Kensington, Brooklyn

New York, USA

Family friendly neighborhoods in the city

These two neighborhoods are both literally and metaphorically half way between Park Slope and Ditmas Park. It feels less like the big city than Park Slope’s brownstones, but less suburban than Ditmas Park’s planned communities. These twin neighborhoods are quiet and tight-knit, with the rest of Brooklyn within an easy reach.

Kensington & Windsor Terrace in brief

Windsor Terrace and Kensington used to feel sleepier, but now that Park Slope and Ditmas Park are both livelier neibhorhoods, there’s a lot more to do within walking distance.

  • Things to do
  • Affordability
  • Transit
  • Walkability


The ‘main street’ of these two neighborhoods more or less follows the path of the F/G, starting at 15th Street along Prospect Park West, turning down Prospect Ave and then Fort Hamilton Parkway, until it reaches Greenwood Cemetery.
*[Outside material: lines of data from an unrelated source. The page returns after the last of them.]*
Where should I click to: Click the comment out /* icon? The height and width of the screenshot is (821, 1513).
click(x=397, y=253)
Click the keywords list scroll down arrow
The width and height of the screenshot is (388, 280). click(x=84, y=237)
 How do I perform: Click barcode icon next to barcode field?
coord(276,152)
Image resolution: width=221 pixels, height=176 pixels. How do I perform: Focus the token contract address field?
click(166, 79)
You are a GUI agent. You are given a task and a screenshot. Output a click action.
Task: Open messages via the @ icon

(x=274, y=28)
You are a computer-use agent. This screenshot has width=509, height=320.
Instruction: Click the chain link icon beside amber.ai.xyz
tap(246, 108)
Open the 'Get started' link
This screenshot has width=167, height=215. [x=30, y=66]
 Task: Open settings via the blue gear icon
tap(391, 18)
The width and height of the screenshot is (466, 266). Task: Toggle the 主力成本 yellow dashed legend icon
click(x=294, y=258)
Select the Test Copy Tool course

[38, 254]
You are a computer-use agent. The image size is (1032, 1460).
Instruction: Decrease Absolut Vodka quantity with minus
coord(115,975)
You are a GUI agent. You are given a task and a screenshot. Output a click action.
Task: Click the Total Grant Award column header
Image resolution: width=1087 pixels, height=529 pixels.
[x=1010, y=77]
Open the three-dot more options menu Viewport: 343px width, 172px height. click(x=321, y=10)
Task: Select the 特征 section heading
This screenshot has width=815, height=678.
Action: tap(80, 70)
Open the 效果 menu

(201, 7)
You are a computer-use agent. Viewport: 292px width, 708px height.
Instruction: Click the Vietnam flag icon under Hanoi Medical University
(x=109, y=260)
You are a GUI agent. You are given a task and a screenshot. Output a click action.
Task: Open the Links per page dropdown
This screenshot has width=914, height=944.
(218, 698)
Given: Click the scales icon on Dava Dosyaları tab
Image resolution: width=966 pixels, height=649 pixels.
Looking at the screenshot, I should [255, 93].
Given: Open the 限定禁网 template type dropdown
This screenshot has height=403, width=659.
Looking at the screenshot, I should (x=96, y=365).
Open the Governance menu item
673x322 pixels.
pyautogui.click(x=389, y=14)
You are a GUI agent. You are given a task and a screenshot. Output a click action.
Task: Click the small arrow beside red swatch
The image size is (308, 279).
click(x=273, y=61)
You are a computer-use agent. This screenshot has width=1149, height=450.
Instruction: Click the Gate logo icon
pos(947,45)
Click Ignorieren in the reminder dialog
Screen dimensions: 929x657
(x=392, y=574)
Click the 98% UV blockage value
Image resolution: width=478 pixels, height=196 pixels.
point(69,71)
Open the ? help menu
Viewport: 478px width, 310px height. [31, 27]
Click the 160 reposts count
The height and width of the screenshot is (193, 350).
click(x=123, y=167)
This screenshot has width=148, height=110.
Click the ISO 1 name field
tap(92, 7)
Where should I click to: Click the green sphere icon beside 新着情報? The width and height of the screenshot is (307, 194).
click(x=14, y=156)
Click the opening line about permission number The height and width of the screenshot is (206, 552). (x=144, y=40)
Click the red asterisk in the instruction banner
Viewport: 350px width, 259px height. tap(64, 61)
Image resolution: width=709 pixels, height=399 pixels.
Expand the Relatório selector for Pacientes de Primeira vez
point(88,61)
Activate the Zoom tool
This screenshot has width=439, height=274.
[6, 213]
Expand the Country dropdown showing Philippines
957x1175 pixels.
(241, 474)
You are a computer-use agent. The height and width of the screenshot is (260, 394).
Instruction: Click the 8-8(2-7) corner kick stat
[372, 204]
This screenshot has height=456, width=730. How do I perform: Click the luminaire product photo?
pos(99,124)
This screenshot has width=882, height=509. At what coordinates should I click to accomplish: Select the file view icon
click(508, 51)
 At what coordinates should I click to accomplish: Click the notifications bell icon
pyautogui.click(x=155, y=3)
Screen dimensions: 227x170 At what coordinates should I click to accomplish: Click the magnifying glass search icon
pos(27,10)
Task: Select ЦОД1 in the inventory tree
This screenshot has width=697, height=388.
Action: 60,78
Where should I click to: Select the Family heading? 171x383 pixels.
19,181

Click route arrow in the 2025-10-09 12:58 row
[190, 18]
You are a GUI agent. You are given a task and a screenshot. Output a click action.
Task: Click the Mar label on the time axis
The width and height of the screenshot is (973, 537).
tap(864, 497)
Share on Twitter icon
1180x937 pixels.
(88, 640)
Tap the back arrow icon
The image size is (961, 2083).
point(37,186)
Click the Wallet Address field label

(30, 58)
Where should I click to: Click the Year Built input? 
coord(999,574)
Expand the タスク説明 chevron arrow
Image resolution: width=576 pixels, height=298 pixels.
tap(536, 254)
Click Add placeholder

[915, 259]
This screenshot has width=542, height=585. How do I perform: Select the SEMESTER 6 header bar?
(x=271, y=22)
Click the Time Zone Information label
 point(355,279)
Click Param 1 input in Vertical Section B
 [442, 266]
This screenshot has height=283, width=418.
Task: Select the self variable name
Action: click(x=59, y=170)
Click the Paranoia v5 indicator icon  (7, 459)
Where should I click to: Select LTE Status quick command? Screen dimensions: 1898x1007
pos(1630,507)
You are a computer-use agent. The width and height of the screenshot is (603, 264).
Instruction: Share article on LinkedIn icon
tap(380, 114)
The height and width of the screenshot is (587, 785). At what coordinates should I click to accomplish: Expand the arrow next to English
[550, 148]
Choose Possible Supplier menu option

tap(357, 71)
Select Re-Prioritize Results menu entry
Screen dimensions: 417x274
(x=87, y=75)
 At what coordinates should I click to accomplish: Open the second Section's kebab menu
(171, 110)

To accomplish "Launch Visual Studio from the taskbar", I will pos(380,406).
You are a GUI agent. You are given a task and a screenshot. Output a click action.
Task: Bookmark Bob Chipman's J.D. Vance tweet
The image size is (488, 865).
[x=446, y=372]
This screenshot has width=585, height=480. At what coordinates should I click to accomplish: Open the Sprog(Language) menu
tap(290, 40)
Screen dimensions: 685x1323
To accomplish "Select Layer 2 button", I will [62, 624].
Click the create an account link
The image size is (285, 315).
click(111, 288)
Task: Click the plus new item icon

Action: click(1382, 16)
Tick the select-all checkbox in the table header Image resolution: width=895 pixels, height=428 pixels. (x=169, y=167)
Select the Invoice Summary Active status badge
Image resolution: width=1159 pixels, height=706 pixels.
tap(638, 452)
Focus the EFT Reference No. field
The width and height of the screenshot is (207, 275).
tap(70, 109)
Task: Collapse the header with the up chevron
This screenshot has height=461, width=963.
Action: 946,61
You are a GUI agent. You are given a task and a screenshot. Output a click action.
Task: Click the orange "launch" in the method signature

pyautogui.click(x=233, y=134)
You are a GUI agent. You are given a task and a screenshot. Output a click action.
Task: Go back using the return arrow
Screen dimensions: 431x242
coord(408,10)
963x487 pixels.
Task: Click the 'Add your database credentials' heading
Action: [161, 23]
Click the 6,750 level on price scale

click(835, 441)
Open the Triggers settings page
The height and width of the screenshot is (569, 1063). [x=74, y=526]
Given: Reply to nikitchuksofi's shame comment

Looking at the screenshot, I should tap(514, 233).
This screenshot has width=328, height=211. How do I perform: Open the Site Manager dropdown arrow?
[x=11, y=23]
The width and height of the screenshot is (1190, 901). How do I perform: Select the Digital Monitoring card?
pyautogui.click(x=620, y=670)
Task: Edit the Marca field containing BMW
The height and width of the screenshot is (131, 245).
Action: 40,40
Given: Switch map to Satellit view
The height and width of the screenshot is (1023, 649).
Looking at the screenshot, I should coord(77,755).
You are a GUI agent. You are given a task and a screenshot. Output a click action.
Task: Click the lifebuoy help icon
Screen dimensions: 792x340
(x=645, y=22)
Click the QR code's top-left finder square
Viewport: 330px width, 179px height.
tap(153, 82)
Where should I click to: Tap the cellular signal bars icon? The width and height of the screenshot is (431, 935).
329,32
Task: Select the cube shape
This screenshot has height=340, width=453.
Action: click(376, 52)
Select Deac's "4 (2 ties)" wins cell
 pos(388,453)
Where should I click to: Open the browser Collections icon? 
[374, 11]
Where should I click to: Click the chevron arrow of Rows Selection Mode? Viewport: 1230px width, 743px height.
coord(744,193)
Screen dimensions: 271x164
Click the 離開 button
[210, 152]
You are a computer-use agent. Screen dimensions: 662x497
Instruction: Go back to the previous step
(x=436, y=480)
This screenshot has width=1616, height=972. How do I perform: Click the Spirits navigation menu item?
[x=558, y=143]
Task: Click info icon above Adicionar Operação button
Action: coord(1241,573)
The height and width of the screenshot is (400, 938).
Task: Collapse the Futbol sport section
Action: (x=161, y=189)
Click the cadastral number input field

There’s also a strip along Church Ave and random cafes and shops throughout the area.

Things to do

The main draw of the neighborhoods are Prospect Park and Greenwood Cemetery. Also, the ability to have enough space to have kids without leaving Brooklyn.

There are plenty of things to do without getting on the subway, though. Bars like The Double Windsor, and The Adirondack are cozy local spots that host regular events. Or, if you want a real local feel, there’s always Shenanigans.


Affordability all depends on what you’re comparing it to. People who can afford a basement studio in downtown Manhattan or a 1-bedroom in Bushwick can get a 3-bedroom or a townhouse in Kensington.


Kensington and Windsor Terrace are both generally very safe neighborhoods. If anything, because the areas are so quiet, the streets can feel a little empty at night.


The F/G is the spine of these two neighborhoods. These provide easy access to downtown Brooklyn, Manhattan, Williamsburg and Long Island City. They aren’t the fastest trains, but you get a nice view from the viaduct.

There is also frequent bus service along several lines, although bunching means a bus that’s scheduled every five minutes is actually five busses every 25 minutes.

The Prospect Expressway and Ocean Parkway cut the neighborhoods in two, giving cars easy access to the Belt Parkway. Crossing Ocean Parkway can be treacherous, despite recent efforts to improve the timing of the lights.


Both neighborhoods are a mix of pre-war apartment buildings, townhouses, and single family homes. Many people own their homes, there are lots of families, and people tend to stay in the neighborhood for the long-term.